In the year of the Rona, such an emotional catharsis was welcome. Its source was unexpected, as tenderness and joy are two of the last things I expected from a Steve McQueen movie. And yet, the director’s softer side is in evidence throughout Small Axe, the series of five films of which Lovers Rock is a part. Even in the series’ harsher installments, there’s room for sweet, often unabashedly sincere moments of unguarded emotion. Songs in the Lovers Rock genre feature halting, vulnerable lyrics about love, ones that ask “do you like me as much as I like you?” They are often sung by men unafraid of letting down their guards for a hot minute. It felt like McQueen was following suit.


Small Axe has one hell of a playlist, from Al Green to the Maytals to, um, Billy Joel, whose presence seems as out of place as those popping Black kids in the “Uptown Girl” video. McQueen uses that song during a horrific beating, a juxtaposition of goofy happiness on the soundtrack and terror on the screen that succinctly sums up my viewing experiences in 2020. I often wrapped myself in the cradling bosom of all things musical while the timely and troubling dramas and documentaries I reviewed kicked my teeth in. My Top 10 list bears that out:


1. American Utopia
2. Da 5 Bloods
3. Small Axe: Lovers Rock
4. Nomadland
5. Hamilton
6. Ma Rainey’s Black Bottom
7. His House
8. Time
9. The Old Guard
10. The Truth


In another year, American Utopia might have been a bit further down on this list. But I kept returning to this film in moments when I felt most dire and helpless. I am not one to watch a movie multiple times in a short period—once is usually enough for me, even if I like it. But I’ve watched Spike Lee’s film of David Byrne’s Broadway show four times already. In fact, it’s playing on the TV behind me as I write this.

How can you resist a movie that kind of looks like an episode of Zoom with grown-ups? I am certainly showing my age here, but for the young’uns reading this, before it was the go-to software for guys who like stroking it at work, Zoom was a PBS TV show with kids singing songs while running around barefoot on a rather sparse set. I became a writer because of that show, but that’s a story for another time. The point here is that David Byrne and his band are running around barefoot on a sparse set while singing new songs and a few Talking Heads classics. They also cover Janelle Monáe’s “Hell You Talmbout” in a powerful sequence—the one time the Spike Lee of Da 5 Bloods makes an appearance.

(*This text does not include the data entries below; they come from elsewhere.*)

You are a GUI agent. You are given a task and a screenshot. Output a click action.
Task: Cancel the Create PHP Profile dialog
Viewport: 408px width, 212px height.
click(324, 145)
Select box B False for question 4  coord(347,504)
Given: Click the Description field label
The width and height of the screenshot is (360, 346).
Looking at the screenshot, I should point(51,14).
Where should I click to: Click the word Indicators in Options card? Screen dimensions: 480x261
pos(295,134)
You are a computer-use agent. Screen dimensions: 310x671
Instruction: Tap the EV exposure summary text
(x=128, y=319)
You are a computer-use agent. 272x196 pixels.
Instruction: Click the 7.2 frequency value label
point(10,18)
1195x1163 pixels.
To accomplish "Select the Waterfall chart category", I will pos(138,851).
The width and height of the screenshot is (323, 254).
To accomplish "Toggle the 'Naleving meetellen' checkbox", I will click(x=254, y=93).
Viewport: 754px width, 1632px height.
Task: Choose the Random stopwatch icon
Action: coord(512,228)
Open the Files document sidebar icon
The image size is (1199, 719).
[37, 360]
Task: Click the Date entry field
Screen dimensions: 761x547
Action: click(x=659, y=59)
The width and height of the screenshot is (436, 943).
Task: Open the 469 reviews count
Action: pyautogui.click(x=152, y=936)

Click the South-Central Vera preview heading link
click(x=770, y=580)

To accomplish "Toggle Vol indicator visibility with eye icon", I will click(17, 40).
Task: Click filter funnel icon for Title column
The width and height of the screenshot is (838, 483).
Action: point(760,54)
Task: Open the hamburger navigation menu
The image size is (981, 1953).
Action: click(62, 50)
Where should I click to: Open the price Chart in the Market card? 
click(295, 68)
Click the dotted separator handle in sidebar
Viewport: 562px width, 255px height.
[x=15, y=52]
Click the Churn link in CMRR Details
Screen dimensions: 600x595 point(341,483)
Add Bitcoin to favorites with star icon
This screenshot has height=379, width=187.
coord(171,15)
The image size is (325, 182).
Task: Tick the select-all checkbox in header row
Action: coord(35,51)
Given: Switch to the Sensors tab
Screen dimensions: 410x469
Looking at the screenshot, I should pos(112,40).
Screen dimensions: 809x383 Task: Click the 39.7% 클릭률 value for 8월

Every Spike Lee Joint is a musical under the skin, so he’s a perfect match for Byrne’s vision of the show. Reteaming with cinematographer Ellen Kuras and editor Adam Gough (who also cut Da 5 Bloods), Lee presents an incredibly fluid and alive representation of Byrne’s vision. The camera and the cuts are one with the performers, and the end credits sequence is one of the most wonderful things Spike Lee has ever shot. If I haven’t sold this enough, you also get Lee trolling Quentin Tarantino on screen for the second time! (For the first, see Girl 6. On second thought, just take my word for it.) One can only imagine what QT would have done with all the feet in this thing, but Lee gives us an idea in one number. Appropriately enough, the song is called “Toejam.”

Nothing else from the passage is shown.